Desde las culturas más primitivas hasta las filosofías más elaboradas sobre la inmortalidad del alma, la humanidad se ha rebelado siempre contra la muerte. Intuye más o menos oscuramente que esa muerte no puede ser su último destino. La esperanza en una vida eterna se fue gestando lentamente en la tradición bíblica, no por razones filosóficas, sino por la confianza total en la fidelidad de Dios. Si esperamos la vida eterna es sólo porque Dios es fiel a sí mismo y fiel a su proyecto. Como dijo Jesús: «Dios no es Dios de muertos, sino de vivos, porque para él todos están vivos».(Lucas. 20, 38).

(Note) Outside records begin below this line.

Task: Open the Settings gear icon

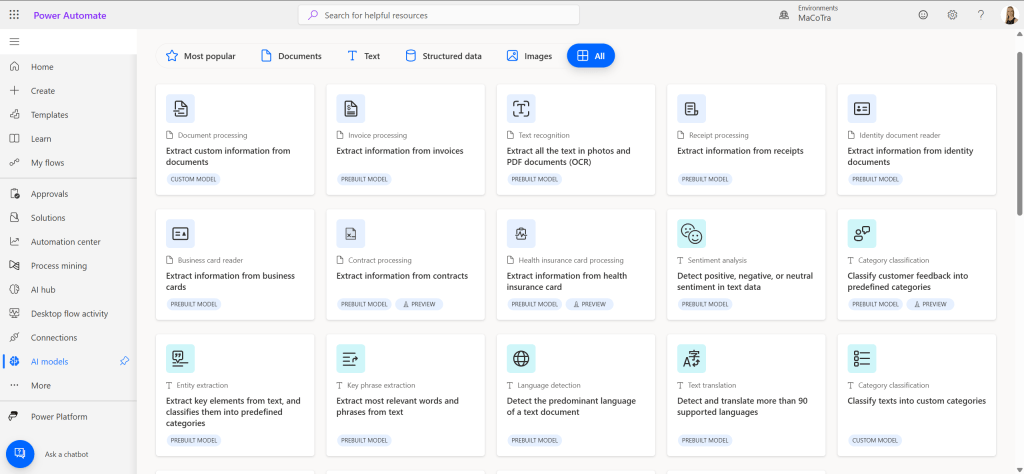Action: (x=952, y=15)
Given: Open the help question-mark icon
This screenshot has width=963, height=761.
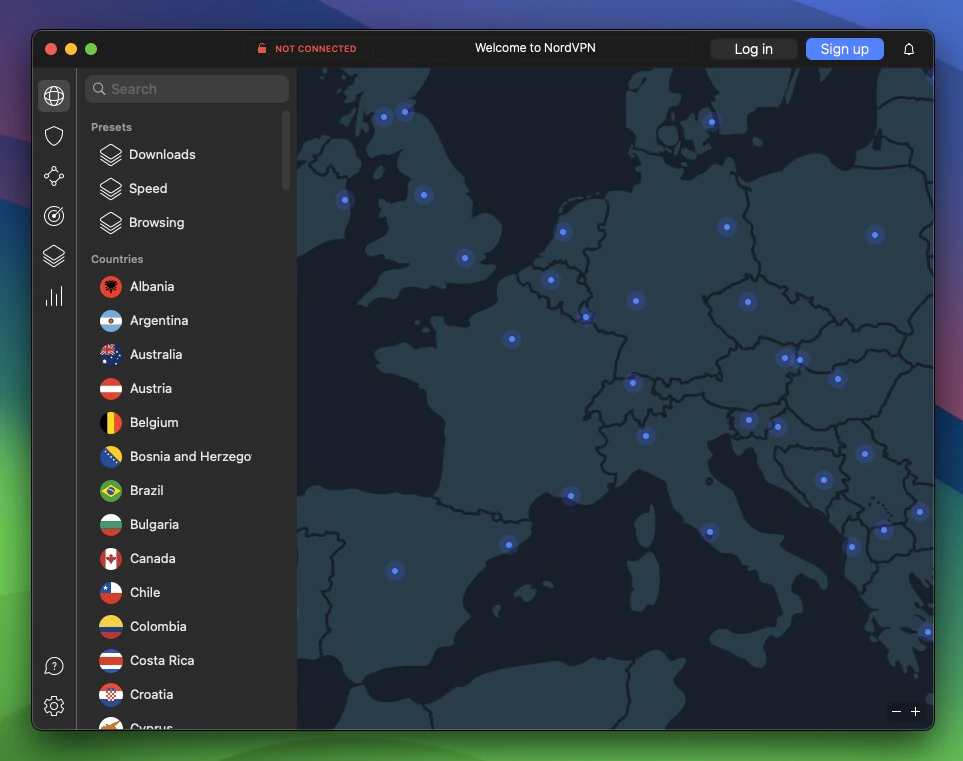Looking at the screenshot, I should click(x=54, y=665).
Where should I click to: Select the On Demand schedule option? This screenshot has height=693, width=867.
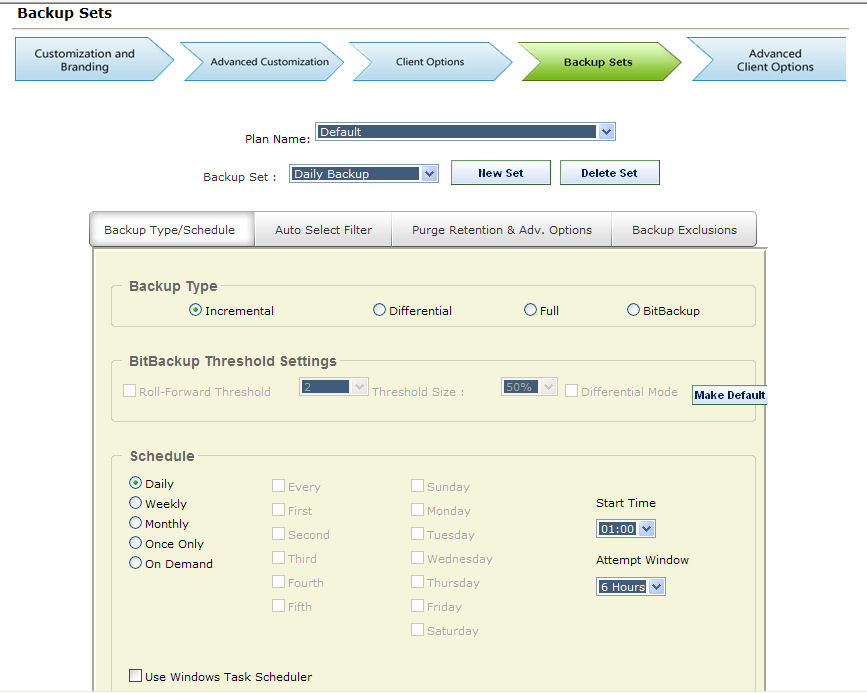[x=136, y=564]
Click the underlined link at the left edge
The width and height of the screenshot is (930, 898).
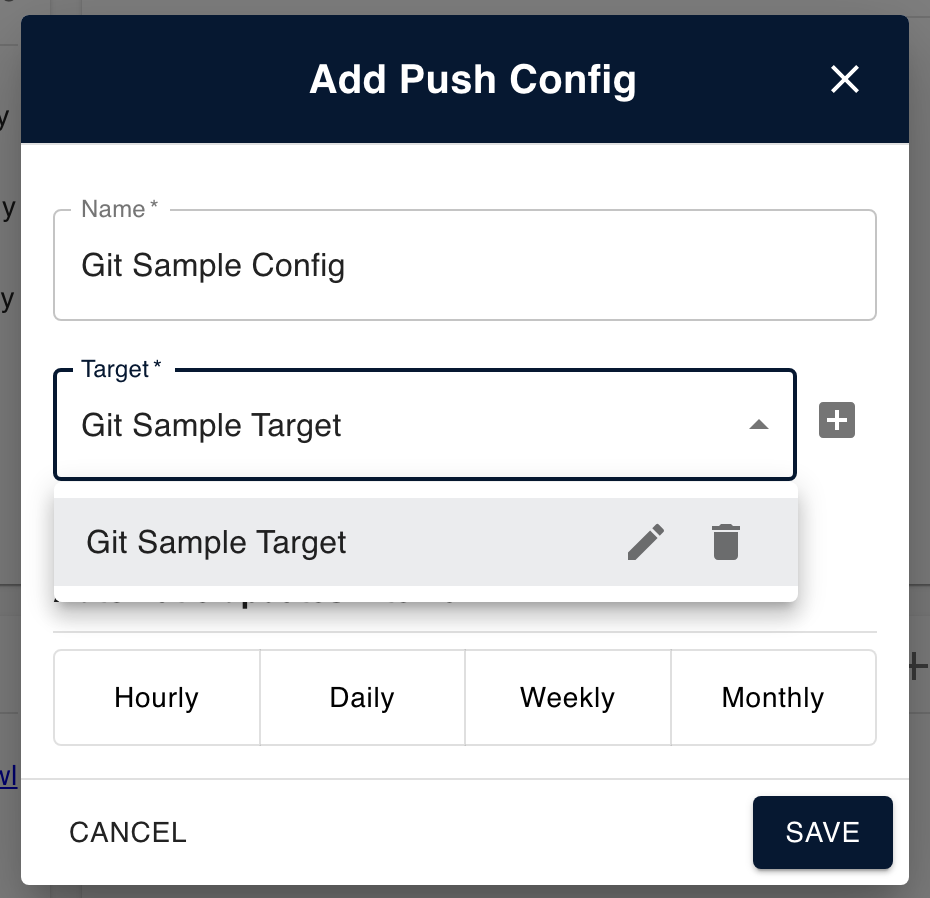click(8, 776)
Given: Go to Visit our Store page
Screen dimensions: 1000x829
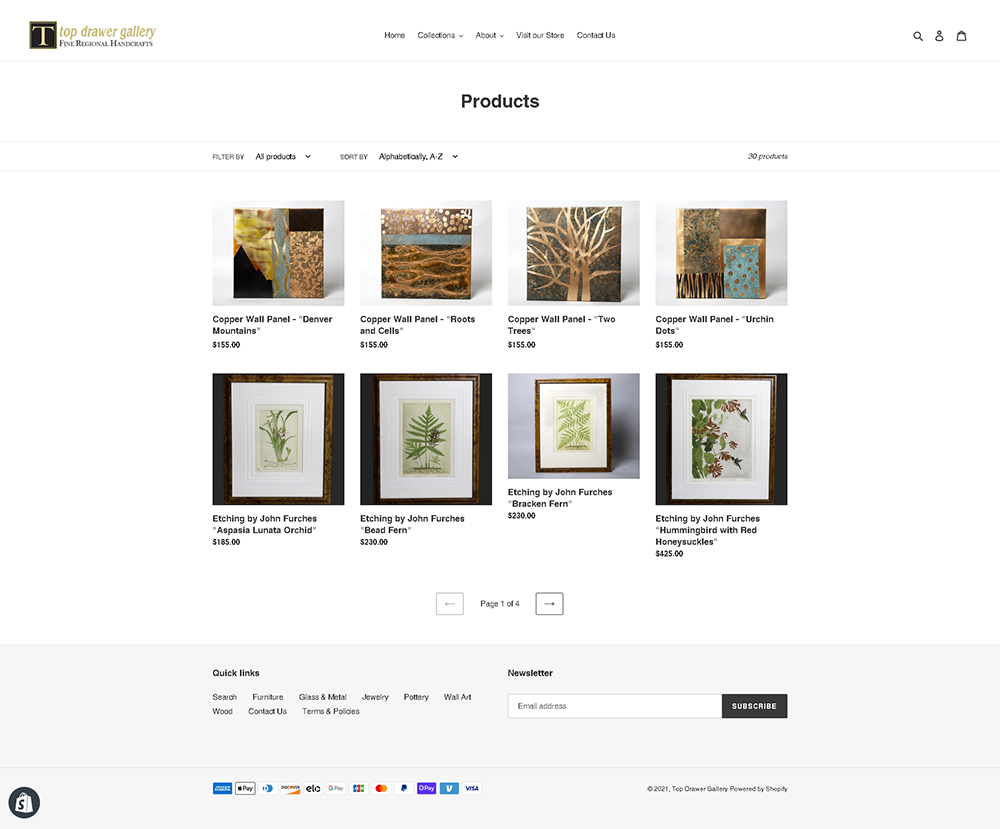Looking at the screenshot, I should click(540, 35).
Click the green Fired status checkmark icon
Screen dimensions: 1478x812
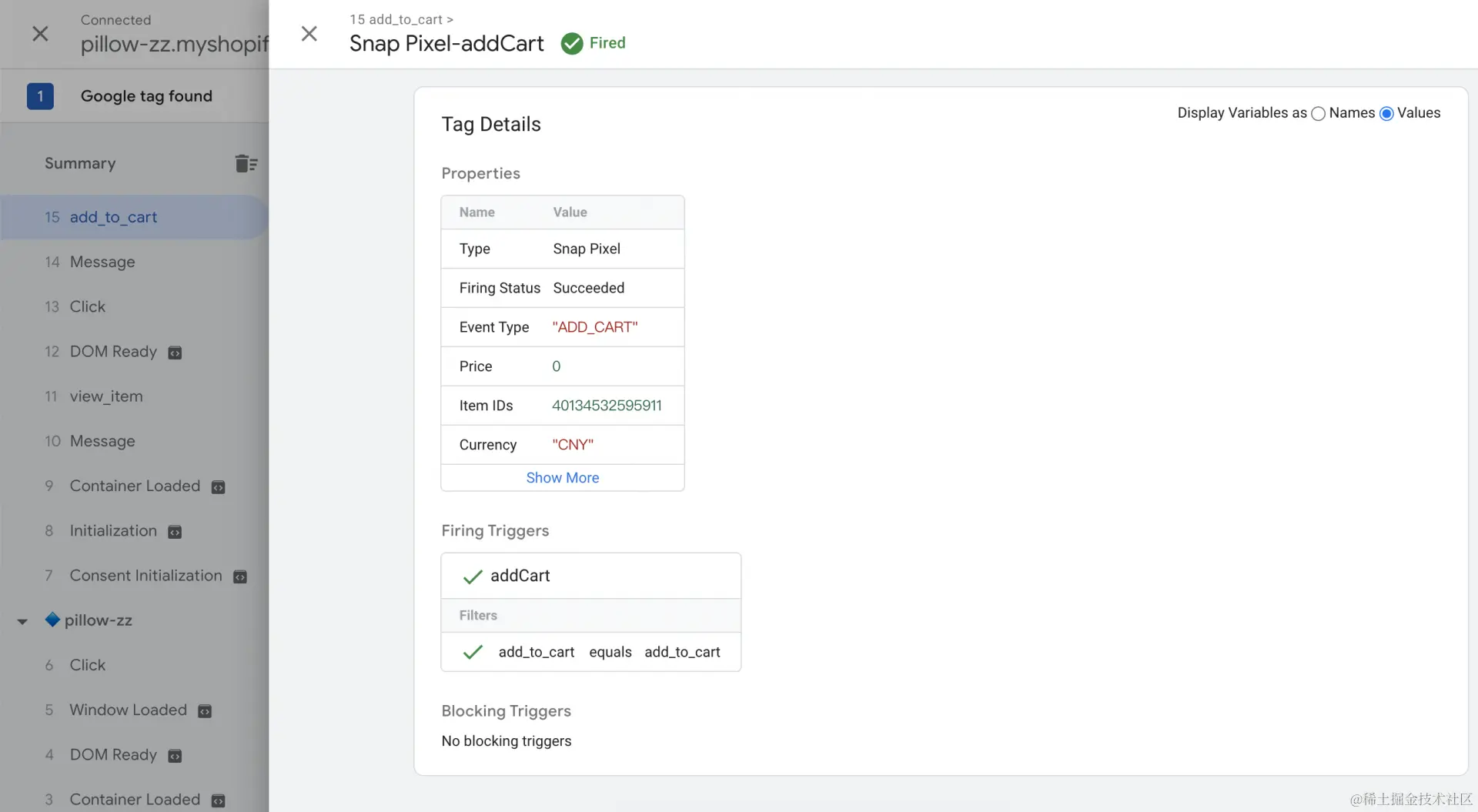572,44
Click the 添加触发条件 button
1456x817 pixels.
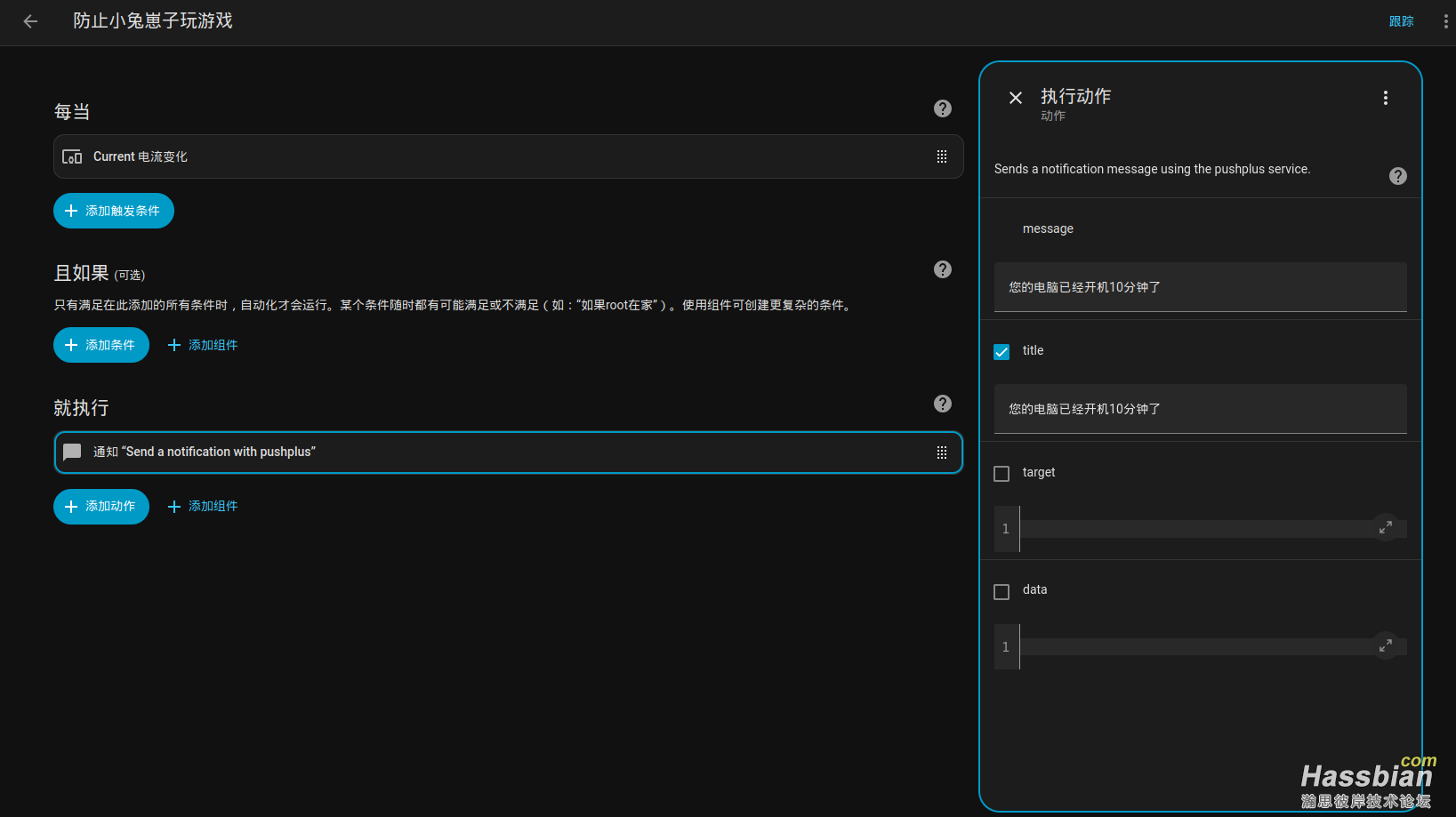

Su proyecto va más allá de la muerte biológica. La fe del cristiano, iluminada por la resurrección de Cristo, está bien expresada por el salmista: «No me entregarás a la muerte, ni dejarás a tu amigo conocer la corrupción».
Esta fe, esta seguridad en el Dios de la vida, que se manifestó en Jesús, es la que nos ha congregado aquí esta noche. Nuestra presencia aquí proclama la fe y la seguridad en que ese Jesús de la vida, se hizo presente en el lecho de nuestro hermano Rafael Antonio, y pronunció sus poderosas palabras: «Escúchame, Rafael Antonio, entra en la vida que yo te regalo para siempre». Amén.